→ **Excerpted data**:
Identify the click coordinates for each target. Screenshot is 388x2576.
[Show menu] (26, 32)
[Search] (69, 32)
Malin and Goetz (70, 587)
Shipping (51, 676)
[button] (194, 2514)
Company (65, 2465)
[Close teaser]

→ **Problem details**: All of the material above should be set down again, unaltered.

→ **The answer**:
Identify the click coordinates for each target. Screenshot is 388x2576.
[Show menu] (26, 32)
[Search] (69, 32)
Malin and Goetz (70, 587)
Shipping (51, 676)
[button] (194, 2514)
Company (65, 2465)
[Close teaser]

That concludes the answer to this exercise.